Saved data entries
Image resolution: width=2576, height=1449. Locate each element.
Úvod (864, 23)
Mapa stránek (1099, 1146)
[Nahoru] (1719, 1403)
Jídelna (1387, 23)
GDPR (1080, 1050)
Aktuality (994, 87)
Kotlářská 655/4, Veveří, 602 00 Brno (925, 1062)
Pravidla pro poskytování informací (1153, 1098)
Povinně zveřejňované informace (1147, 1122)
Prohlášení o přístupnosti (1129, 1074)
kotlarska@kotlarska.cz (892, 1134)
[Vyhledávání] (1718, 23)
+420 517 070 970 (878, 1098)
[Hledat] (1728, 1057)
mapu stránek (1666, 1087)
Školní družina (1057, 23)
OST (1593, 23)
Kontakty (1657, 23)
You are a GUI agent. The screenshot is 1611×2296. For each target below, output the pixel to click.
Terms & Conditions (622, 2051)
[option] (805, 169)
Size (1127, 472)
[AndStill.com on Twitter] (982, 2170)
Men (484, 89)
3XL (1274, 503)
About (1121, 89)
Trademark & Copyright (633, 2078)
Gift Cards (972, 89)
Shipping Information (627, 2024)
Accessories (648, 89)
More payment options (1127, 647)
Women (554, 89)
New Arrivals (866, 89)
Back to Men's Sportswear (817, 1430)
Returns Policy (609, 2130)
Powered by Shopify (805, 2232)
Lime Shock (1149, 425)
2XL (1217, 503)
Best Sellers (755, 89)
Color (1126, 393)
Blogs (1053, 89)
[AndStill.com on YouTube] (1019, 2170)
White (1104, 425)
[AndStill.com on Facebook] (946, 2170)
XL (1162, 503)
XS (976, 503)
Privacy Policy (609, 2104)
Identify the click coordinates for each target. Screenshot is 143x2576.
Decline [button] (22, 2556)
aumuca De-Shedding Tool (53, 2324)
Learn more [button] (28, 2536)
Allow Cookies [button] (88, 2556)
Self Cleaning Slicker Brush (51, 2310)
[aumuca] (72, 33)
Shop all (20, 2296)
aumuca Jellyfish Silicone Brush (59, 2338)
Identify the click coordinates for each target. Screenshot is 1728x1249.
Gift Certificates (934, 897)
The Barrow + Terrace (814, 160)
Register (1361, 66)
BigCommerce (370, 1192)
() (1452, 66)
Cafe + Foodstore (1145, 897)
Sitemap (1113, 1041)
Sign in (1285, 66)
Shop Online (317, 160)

WHAT TO WORK ON: The answer should be the complete set of records, printed exactly.

RESULT FOR THIS EXERCISE:
Image resolution: width=2576, height=1449. Locate each element.
Úvod (864, 23)
Mapa stránek (1099, 1146)
[Nahoru] (1719, 1403)
Jídelna (1387, 23)
GDPR (1080, 1050)
Aktuality (994, 87)
Kotlářská 655/4, Veveří, 602 00 Brno (925, 1062)
Pravidla pro poskytování informací (1153, 1098)
Povinně zveřejňované informace (1147, 1122)
Prohlášení o přístupnosti (1129, 1074)
kotlarska@kotlarska.cz (892, 1134)
[Vyhledávání] (1718, 23)
+420 517 070 970 (878, 1098)
[Hledat] (1728, 1057)
mapu stránek (1666, 1087)
Školní družina (1057, 23)
OST (1593, 23)
Kontakty (1657, 23)
You are a GUI agent. The screenshot is 1611×2296. For each target below, output the pixel to click.
Terms & Conditions (622, 2051)
[option] (805, 169)
Size (1127, 472)
[AndStill.com on Twitter] (982, 2170)
Men (484, 89)
3XL (1274, 503)
About (1121, 89)
Trademark & Copyright (633, 2078)
Gift Cards (972, 89)
Shipping Information (627, 2024)
Accessories (648, 89)
More payment options (1127, 647)
Women (554, 89)
New Arrivals (866, 89)
Back to Men's Sportswear (817, 1430)
Returns Policy (609, 2130)
Powered by Shopify (805, 2232)
Lime Shock (1149, 425)
2XL (1217, 503)
Best Sellers (755, 89)
Color (1126, 393)
Blogs (1053, 89)
[AndStill.com on YouTube] (1019, 2170)
White (1104, 425)
[AndStill.com on Facebook] (946, 2170)
XL (1162, 503)
XS (976, 503)
Privacy Policy (609, 2104)
Identify the click coordinates for each target. Screenshot is 143x2576.
Decline [button] (22, 2556)
aumuca De-Shedding Tool (53, 2324)
Learn more [button] (28, 2536)
Allow Cookies [button] (88, 2556)
Self Cleaning Slicker Brush (51, 2310)
[aumuca] (72, 33)
Shop all (20, 2296)
aumuca Jellyfish Silicone Brush (59, 2338)
Identify the click coordinates for each target. Screenshot is 1728x1249.
Gift Certificates (934, 897)
The Barrow + Terrace (814, 160)
Register (1361, 66)
BigCommerce (370, 1192)
() (1452, 66)
Cafe + Foodstore (1145, 897)
Sitemap (1113, 1041)
Sign in (1285, 66)
Shop Online (317, 160)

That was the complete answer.